§ TASK STATEMENT
Extend the passage on why to use open bases, picking up after its final sentence.

§ PAGE EXCERPT
Why would I want to use open bases?

The open bases templates plug easily into the tools that you are already familiar with and using (for example, Github) and guide you through traditionally challenging parts of practicing reproducible science. For example, it's common to implemenent these components for your work, separately and assemble them for a final product:

  • development of an experiment usually means learning a web-based technology, and writing code to run some protocol and collect data.
  • build steps, in a modern sense, comes down to using a reproducible container to capture all software and library dependencies for your software.
  • version control is using a service like Github to ensure that you can both collaborate and keep a record of your work.
  • testing of your procedure is imperative, but not commonly done as it is an extra step
  • publication means capturing all previous steps and methods into a product that is both human consumable and can replicate the work.

Dataset rows:

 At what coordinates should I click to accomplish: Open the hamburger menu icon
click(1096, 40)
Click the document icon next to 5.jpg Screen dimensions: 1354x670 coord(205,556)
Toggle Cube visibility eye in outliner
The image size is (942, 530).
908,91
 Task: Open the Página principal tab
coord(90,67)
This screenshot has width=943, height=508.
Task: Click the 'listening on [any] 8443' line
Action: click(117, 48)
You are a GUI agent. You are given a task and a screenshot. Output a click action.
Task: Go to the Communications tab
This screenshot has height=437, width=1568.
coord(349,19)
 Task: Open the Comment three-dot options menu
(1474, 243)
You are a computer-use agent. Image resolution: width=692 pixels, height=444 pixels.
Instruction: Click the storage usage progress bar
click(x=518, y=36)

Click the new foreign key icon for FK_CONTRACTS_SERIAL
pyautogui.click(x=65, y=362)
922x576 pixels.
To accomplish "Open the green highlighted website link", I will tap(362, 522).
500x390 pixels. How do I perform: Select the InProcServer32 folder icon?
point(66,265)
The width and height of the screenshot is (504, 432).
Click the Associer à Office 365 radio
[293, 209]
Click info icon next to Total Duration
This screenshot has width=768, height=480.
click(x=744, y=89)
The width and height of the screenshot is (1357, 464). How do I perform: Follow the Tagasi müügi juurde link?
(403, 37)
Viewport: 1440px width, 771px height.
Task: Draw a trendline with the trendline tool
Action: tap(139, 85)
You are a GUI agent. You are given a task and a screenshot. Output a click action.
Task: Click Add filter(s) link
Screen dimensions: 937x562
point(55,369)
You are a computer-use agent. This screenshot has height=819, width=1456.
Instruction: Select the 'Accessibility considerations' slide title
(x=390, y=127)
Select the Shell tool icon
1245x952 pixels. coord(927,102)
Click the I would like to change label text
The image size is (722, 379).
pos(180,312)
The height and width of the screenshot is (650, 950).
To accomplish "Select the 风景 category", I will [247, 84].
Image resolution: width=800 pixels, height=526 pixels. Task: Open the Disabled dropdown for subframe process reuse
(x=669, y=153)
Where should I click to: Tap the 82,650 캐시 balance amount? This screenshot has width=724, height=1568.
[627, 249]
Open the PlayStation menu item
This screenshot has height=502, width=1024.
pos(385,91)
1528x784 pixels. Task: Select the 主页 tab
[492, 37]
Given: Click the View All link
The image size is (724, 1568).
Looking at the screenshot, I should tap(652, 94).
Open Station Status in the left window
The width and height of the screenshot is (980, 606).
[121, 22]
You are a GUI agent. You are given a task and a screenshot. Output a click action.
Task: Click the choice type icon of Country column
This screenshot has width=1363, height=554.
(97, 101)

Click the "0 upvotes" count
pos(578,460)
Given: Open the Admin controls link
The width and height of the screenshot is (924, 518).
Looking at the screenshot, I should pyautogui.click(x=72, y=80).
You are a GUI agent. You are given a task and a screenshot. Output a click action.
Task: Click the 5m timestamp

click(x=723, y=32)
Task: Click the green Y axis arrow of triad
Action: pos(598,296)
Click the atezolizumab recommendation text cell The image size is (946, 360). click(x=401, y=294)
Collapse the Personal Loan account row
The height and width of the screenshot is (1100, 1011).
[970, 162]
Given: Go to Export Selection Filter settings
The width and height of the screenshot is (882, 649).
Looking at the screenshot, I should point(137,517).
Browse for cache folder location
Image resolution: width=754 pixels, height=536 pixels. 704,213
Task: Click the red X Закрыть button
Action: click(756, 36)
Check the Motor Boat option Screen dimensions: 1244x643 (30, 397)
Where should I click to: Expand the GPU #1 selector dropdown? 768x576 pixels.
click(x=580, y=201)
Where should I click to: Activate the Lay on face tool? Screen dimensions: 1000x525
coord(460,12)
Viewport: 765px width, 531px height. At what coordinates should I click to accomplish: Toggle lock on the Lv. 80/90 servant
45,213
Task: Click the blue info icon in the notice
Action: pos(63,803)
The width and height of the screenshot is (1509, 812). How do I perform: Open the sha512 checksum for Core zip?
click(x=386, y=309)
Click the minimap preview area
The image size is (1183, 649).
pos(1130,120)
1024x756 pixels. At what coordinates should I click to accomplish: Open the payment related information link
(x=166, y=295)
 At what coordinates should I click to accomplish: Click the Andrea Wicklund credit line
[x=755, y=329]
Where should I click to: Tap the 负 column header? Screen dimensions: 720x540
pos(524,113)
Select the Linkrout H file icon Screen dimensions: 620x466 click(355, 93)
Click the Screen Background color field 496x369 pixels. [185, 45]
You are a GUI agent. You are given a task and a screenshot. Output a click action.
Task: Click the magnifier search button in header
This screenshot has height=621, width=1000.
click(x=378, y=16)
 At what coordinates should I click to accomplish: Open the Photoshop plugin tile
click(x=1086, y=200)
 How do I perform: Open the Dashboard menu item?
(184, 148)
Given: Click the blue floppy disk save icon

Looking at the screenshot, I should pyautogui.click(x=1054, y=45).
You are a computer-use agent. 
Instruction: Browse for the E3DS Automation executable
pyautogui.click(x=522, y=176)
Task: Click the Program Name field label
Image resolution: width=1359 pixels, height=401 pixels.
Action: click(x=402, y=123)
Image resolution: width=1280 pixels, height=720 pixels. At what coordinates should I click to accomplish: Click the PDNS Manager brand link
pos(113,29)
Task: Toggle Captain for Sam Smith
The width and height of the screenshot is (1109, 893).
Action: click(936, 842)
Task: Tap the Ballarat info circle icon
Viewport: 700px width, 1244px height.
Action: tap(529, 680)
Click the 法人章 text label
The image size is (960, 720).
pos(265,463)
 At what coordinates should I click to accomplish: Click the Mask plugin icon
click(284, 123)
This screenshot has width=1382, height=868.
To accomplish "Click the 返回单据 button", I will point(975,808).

§ RESPONSE TO THE EXERCISE
Instead of needing to implement all of the above separately, the Open Bases give you Github repos that are ready to go, with minimal additional work needed to satisfy the same pipeline:

develop --> test --> build --> deploy --> publish

The bases are intended for researchers, academics, and software developers alike. All templates are geared toward publication in the Journal of Open Research Software.

Journal of Open Research Experiments

If you are visiting this site, you are likely a (1) Researcher, (2) Academic, and/or (3) Software Developer. Here are your stories:

  • As a Researcher, I want a place where I can go to find software for running commonly-used cognitive or behavioral paradigms on the web. I want this software to be tested, validated, and peer-reviewed.
  • As a Researcher, I want a place where I can go to find (anonymized) data from experiments that have been run with this software, so I can cross-validate / diagnose / troubleshoot when I use the software myself.
  • As a Software Developer, I want a place where I can publish new experiment software that I have created for researchers to use.
  • As an Academic, I want a place where I can publish (anonymized) data and results / analyses from studies to validate or norm new experiment software.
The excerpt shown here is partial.